== Segment start ==

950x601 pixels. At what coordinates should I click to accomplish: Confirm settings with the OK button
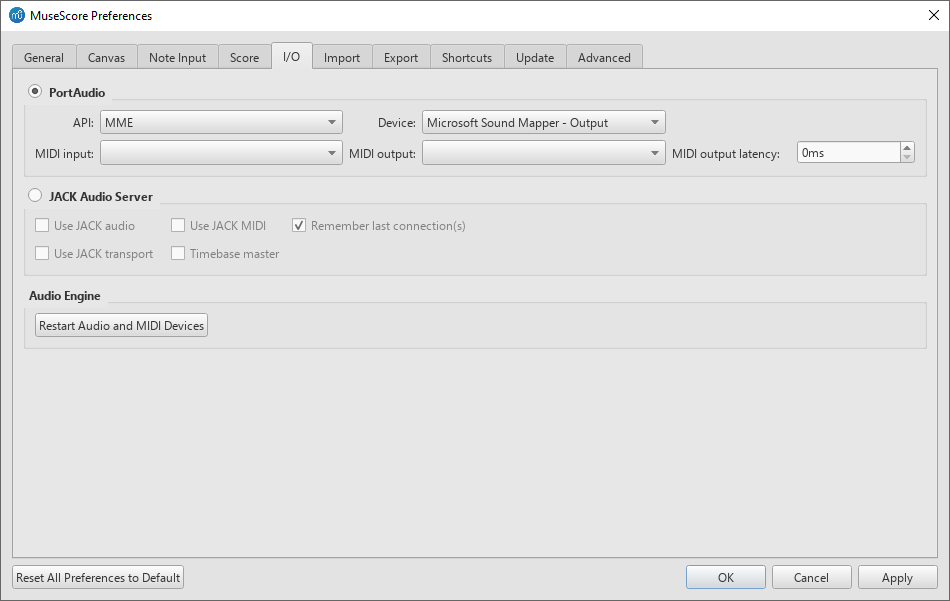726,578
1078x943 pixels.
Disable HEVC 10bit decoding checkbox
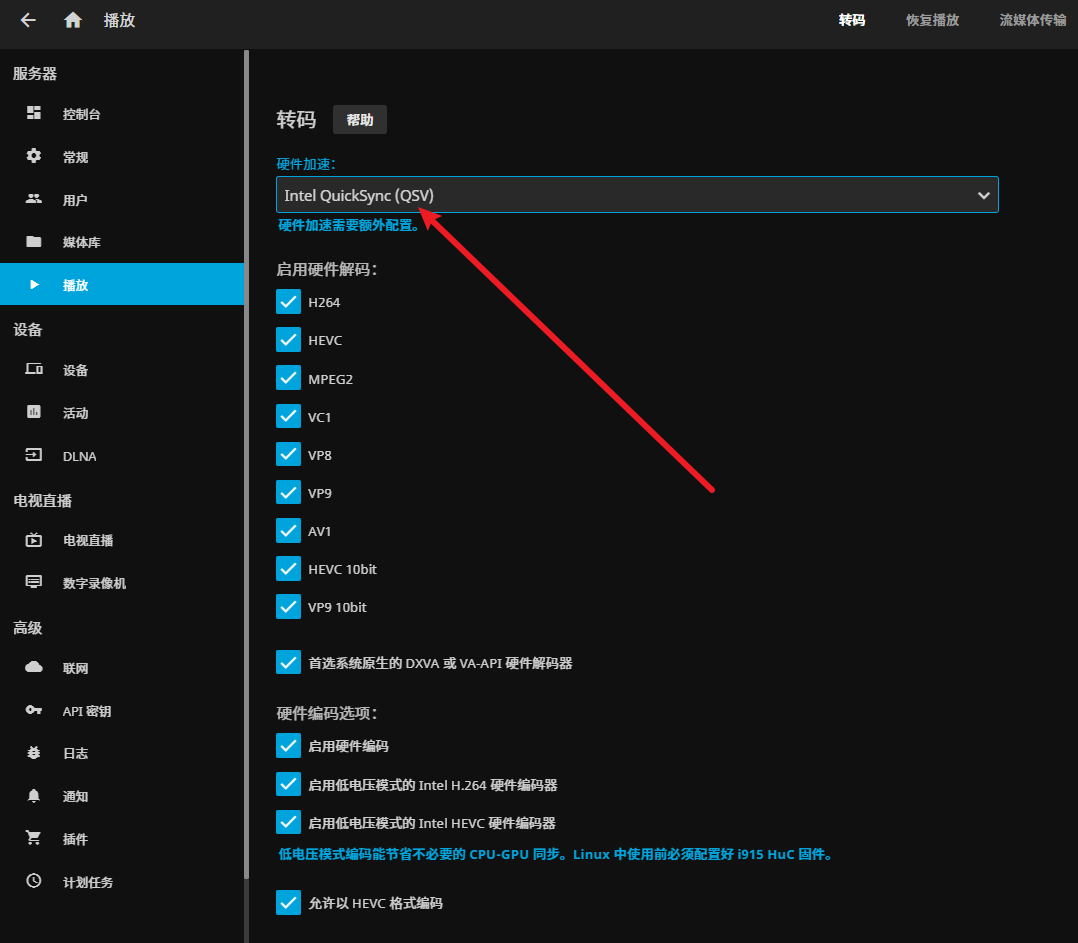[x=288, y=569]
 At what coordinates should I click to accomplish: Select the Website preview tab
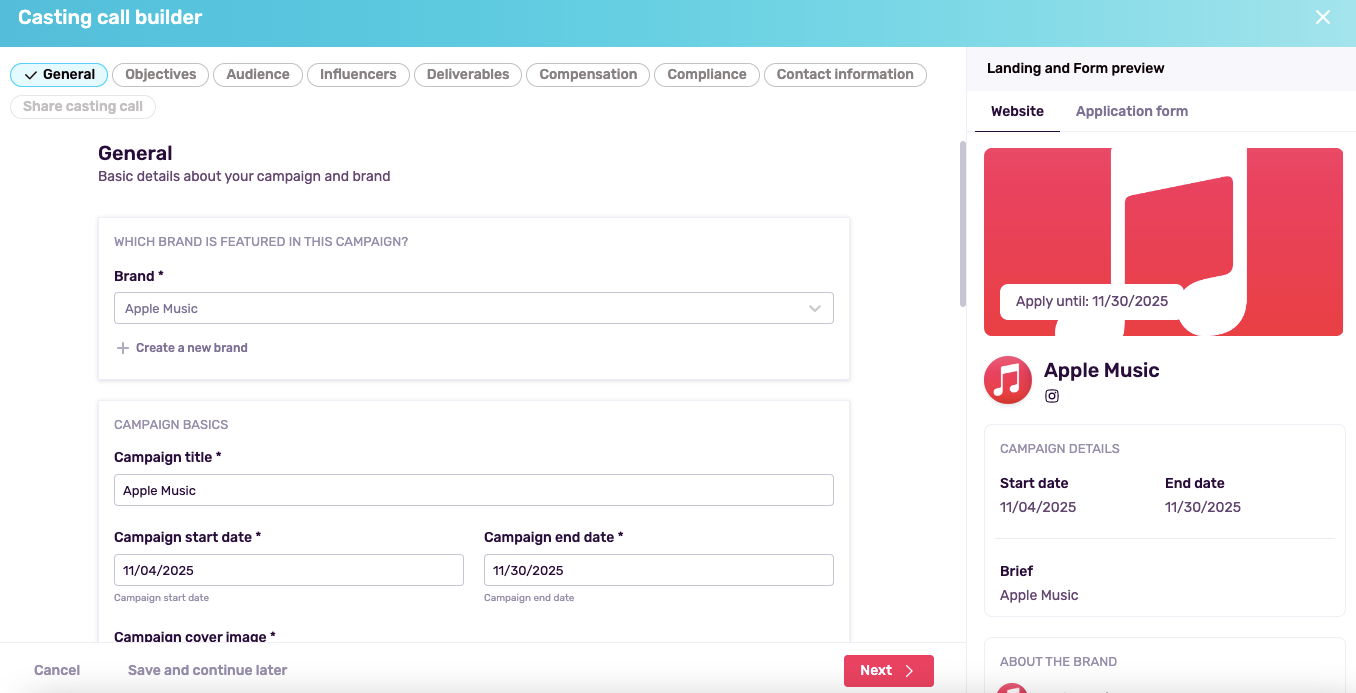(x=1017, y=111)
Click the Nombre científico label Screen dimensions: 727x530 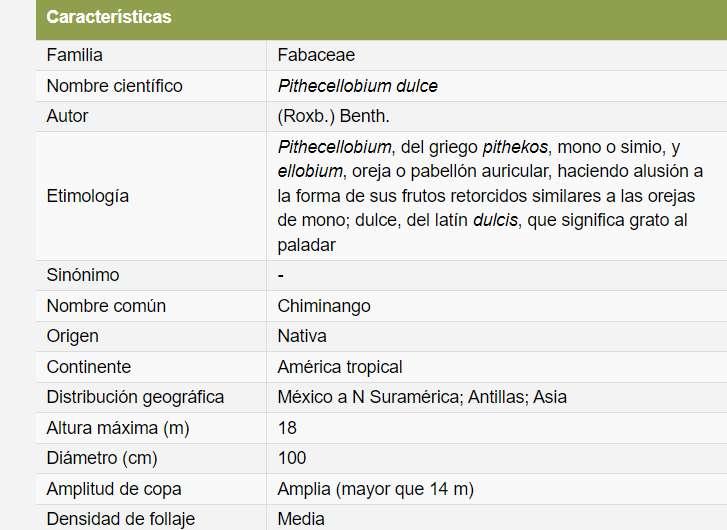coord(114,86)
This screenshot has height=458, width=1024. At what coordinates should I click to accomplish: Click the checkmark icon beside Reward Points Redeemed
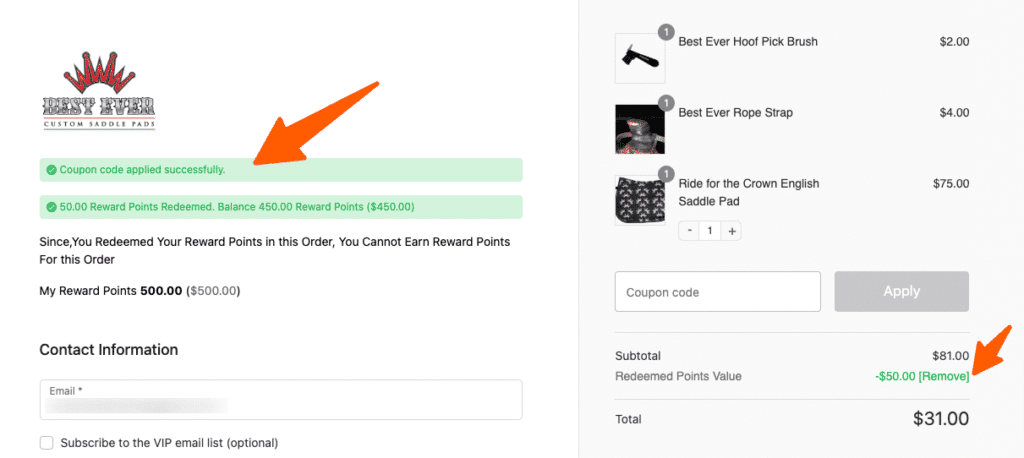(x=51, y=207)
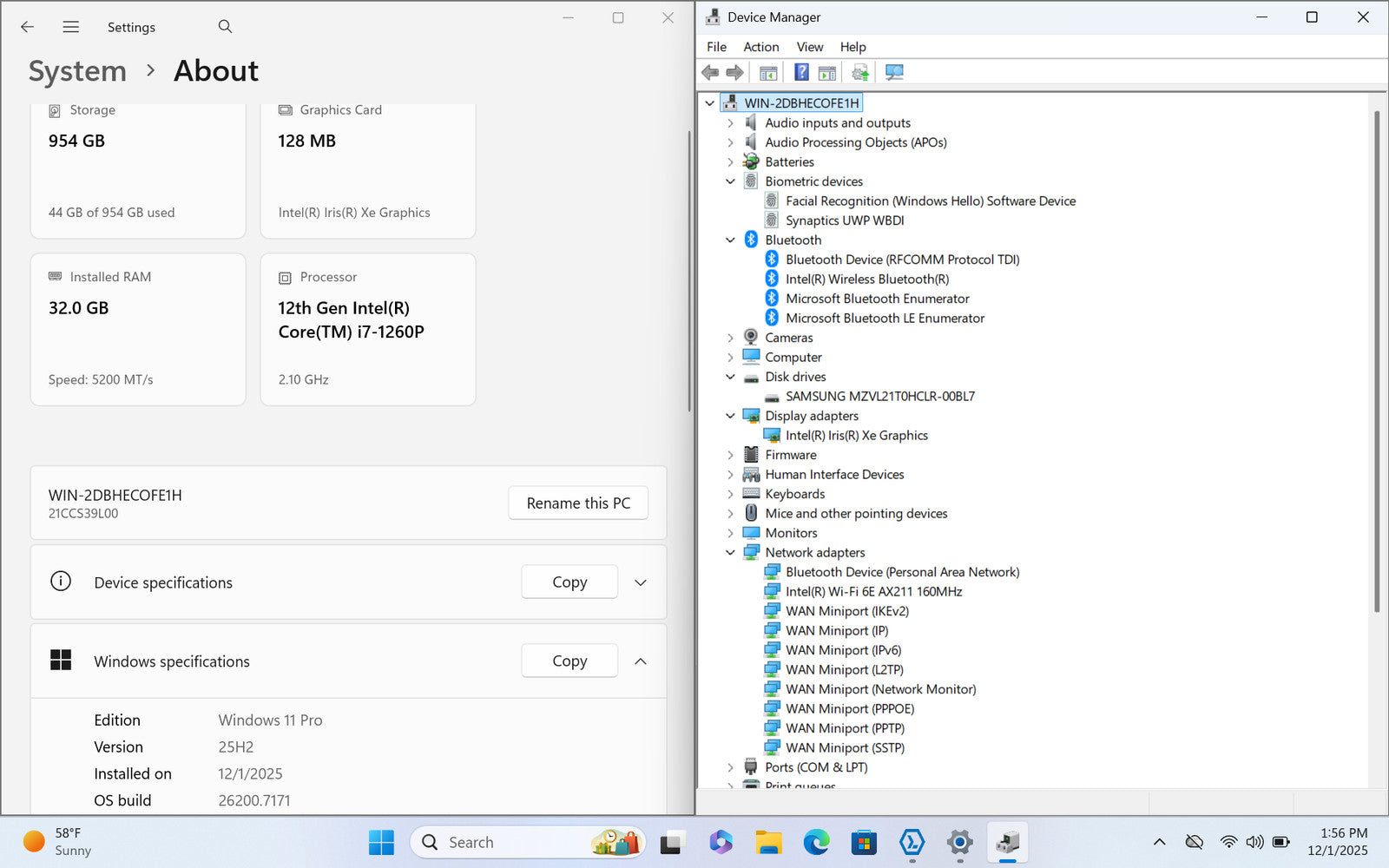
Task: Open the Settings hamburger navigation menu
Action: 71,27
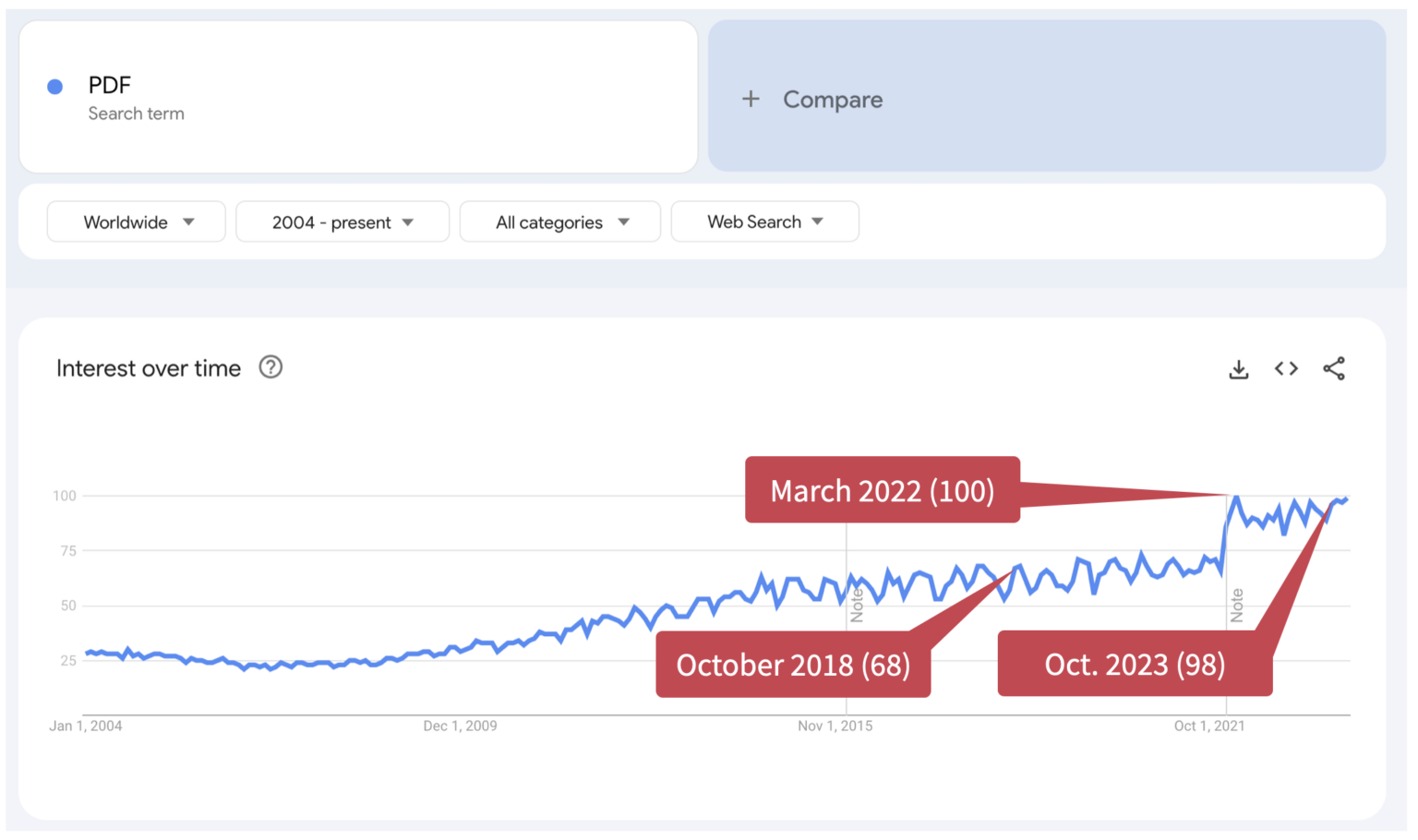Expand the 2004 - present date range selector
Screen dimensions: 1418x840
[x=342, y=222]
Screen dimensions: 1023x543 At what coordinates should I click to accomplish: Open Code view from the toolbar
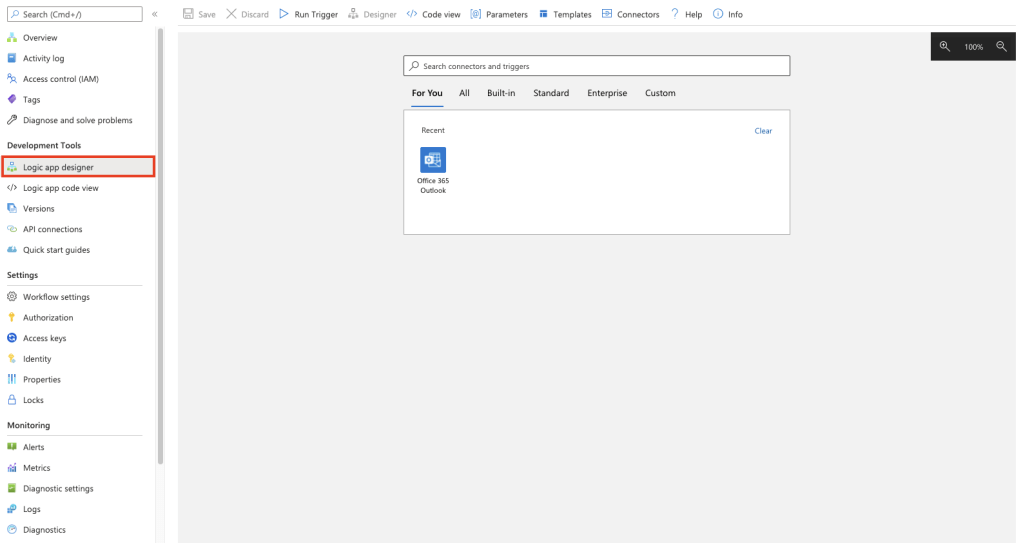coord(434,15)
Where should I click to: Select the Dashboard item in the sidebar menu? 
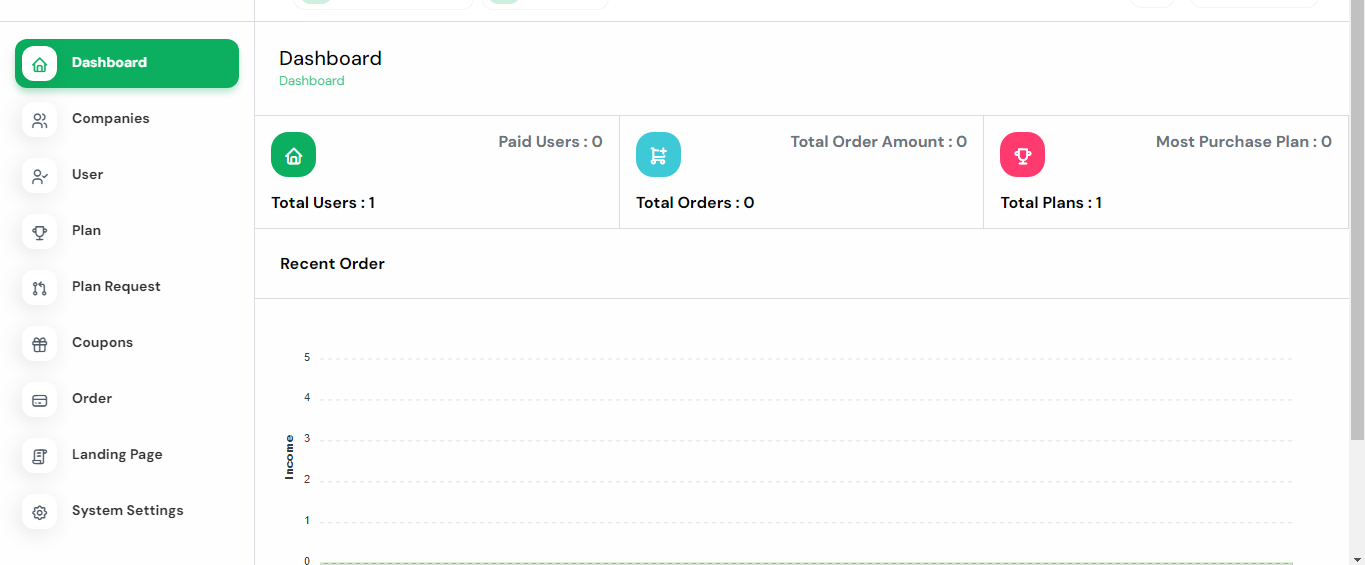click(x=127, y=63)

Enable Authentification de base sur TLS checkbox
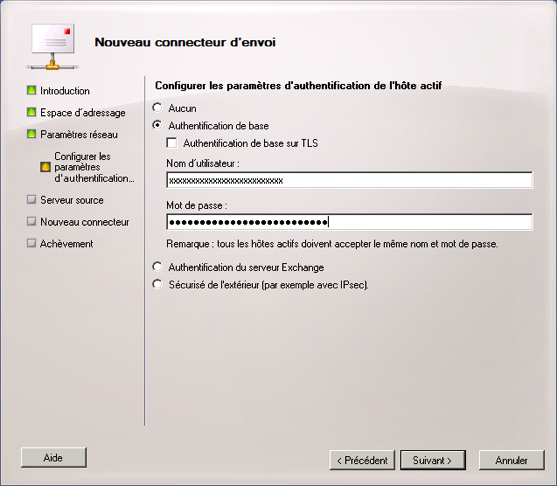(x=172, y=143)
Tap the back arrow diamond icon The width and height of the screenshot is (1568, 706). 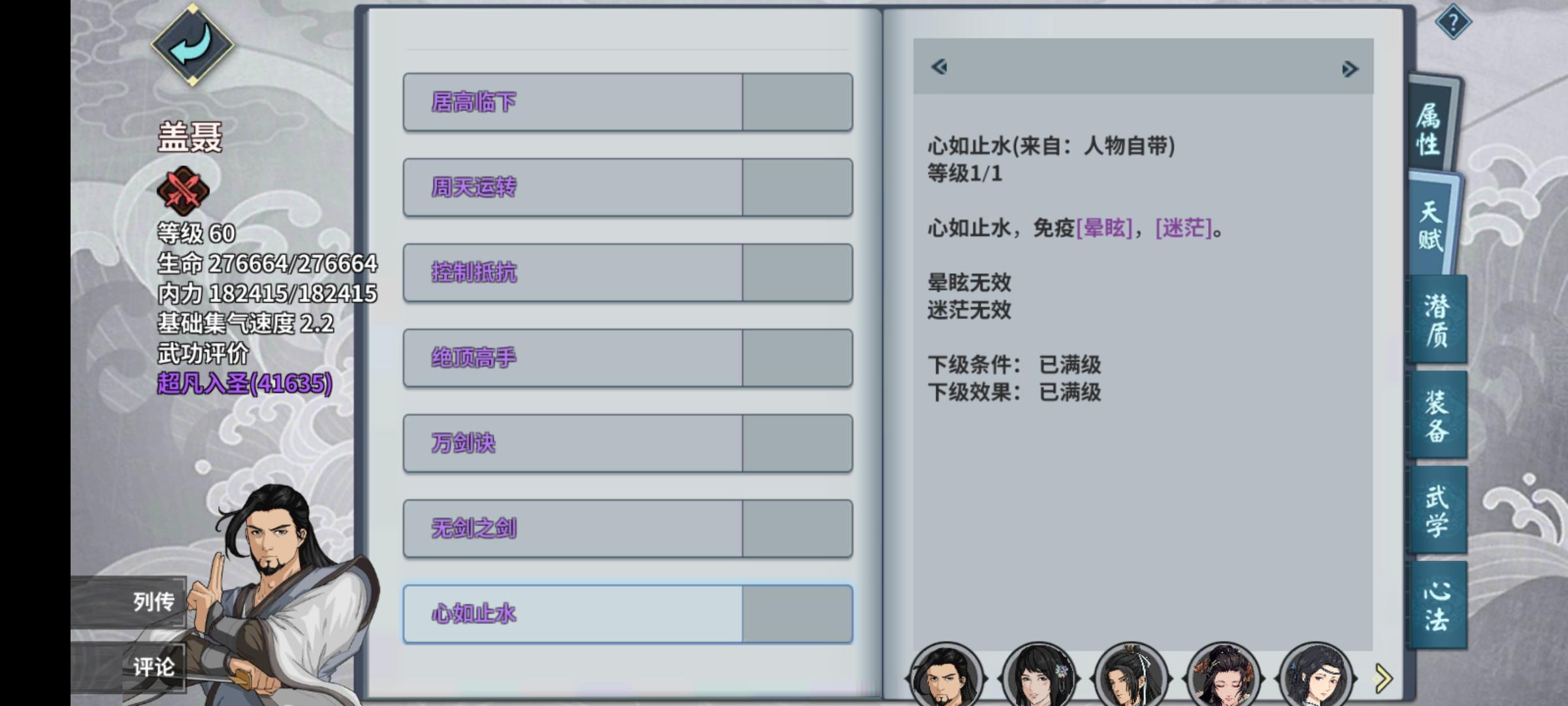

== Segment end ==

**WHAT THE EXERCISE ASKS**
No pictures belong in the copy. Retype exactly, and only, the lines from the line containing "Where should I" through the last line of the data, both included.

**ANSWER BOX**
Where should I click to: Select the Dashboard item in the sidebar menu? 
click(x=127, y=63)

Enable Authentification de base sur TLS checkbox
(x=172, y=143)
Tap the back arrow diamond icon The width and height of the screenshot is (1568, 706). 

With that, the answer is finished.